As someone accustomed to the individualistic culture of North America, where you
don’t involve yourself in another person’s business, and they don’t get involved in yours, it was
a breath of fresh air to see people with very different ideologies working together so
collaboratively. Every conservation effort started with a warm greeting, and we would talk
about the rain, treat their dogs for ticks and fleas, and discuss their livestock herds.
Eventually, the topic of livestock predation would come up naturally in conversation, and talk would gravitate toward wild dog activity in the area. Nothing was ever imposed, forced, or structured.
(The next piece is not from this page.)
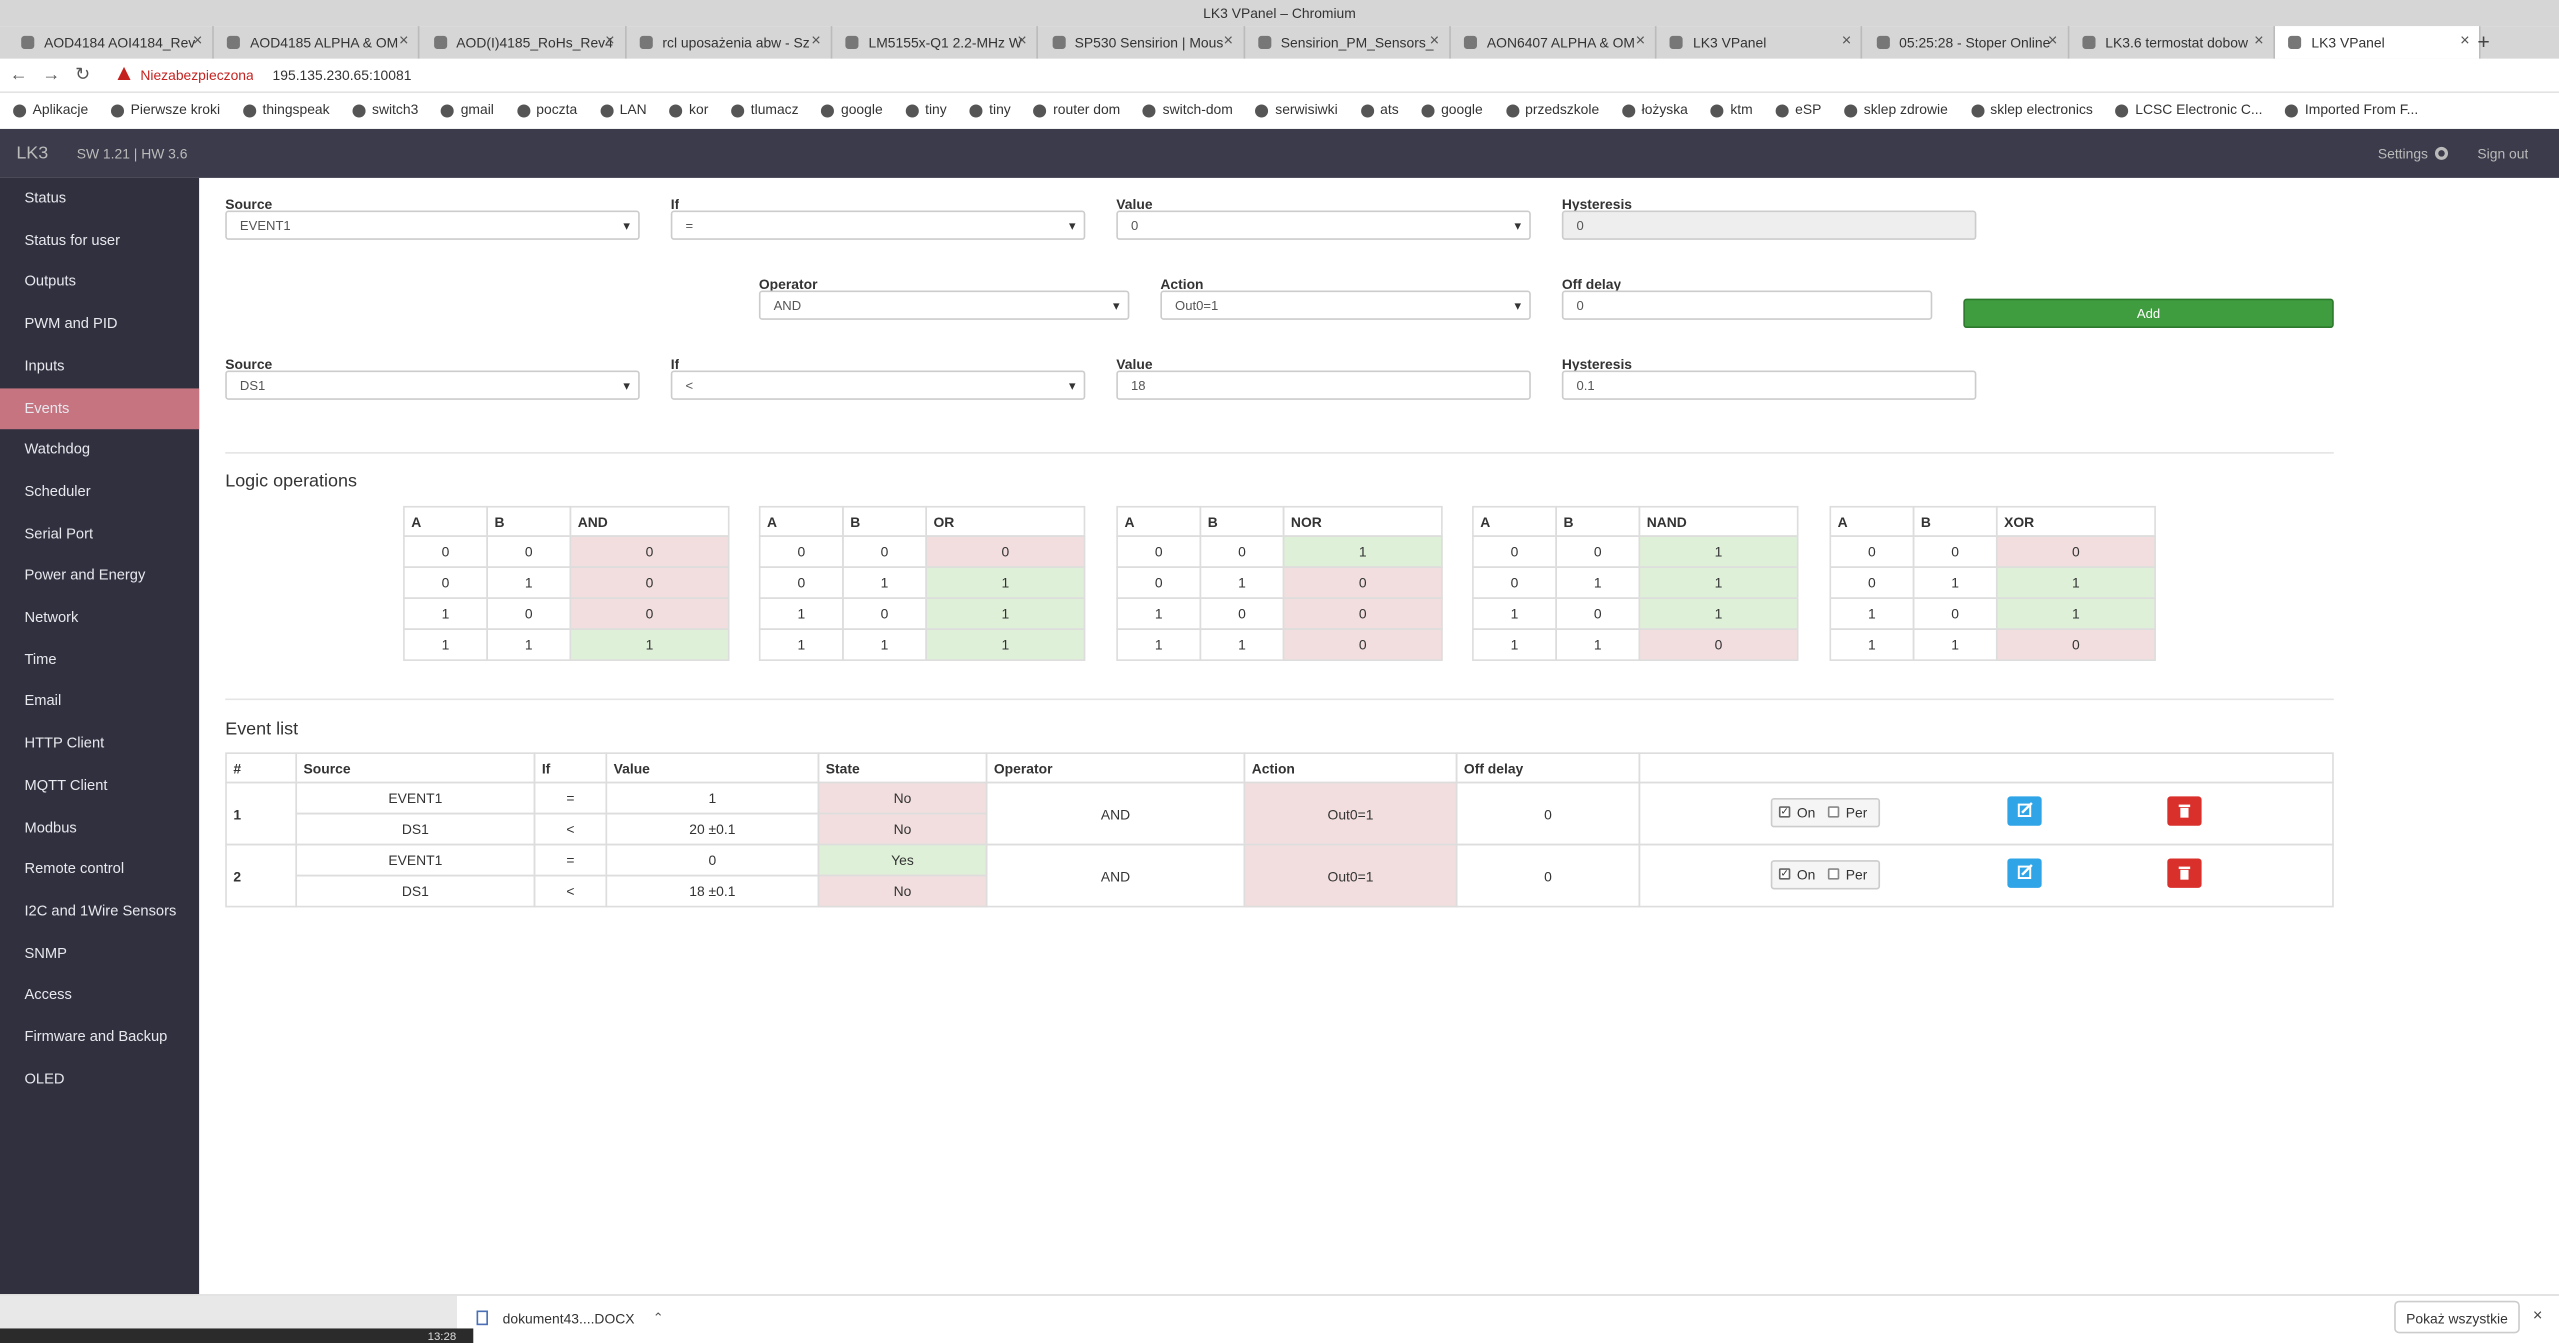 This screenshot has height=1343, width=2559. What do you see at coordinates (43, 700) in the screenshot?
I see `sidebar-item: Email` at bounding box center [43, 700].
When they were ready to share, they would, and we were ready to listen.
I had the good fortune to experience Namibia at a unique time of year. I arrived at the
peak of the rainy season, and where I expected to find a barren, flat landscape I found instead lush vegetation and greenery. Driving through the omurambas (the ancient, dried-up riverbeds and tributaries that make up the majority of KAWDCP’s study site), we were surrounded by chest-high grasses and thousands of brilliant yellow flowers. The only similar valleys I had seen in my life were the result of clear-cutting forests, but these ancient valleys were entirely natural. The landscape was almost pristine… and yet humans had been active there for over
100,000 years. I was able to survey the vegetation and identify some trees and shrubs to
species, marvelling at the differences between the sparse, thorny, fine-leaved Acacias and the tall, broad-leaved maple and oak trees I am accustomed to. It was an entirely different
landscape and ecosystem, and yet I never felt out of place. It was everything I didn’t expect that had the most profound impact on me. I am now intimately familiar with buffalo thorn bushes, sudden cloudbursts, and sand everywhere. I drank omaere (traditional fermented milk), spoke new languages, and drove thousands of kilometres.
I saw countless sunrises and sunsets and parts of the night sky that I have never seen. I
witnessed a young farmer cry with concern over his dog’s wounds and learned to greet every
person I met. I experienced real human connection in a way I never have before and was
welcomed into homes and farms and lives. By the end of my time in Namibia, I hadn’t seen a single wild dog. But under a sky full of stars, I listened to them call to each other in the dark night as they hunted, moving like ghosts around our camp, and I realized how much really goes into conservation beyond science alone.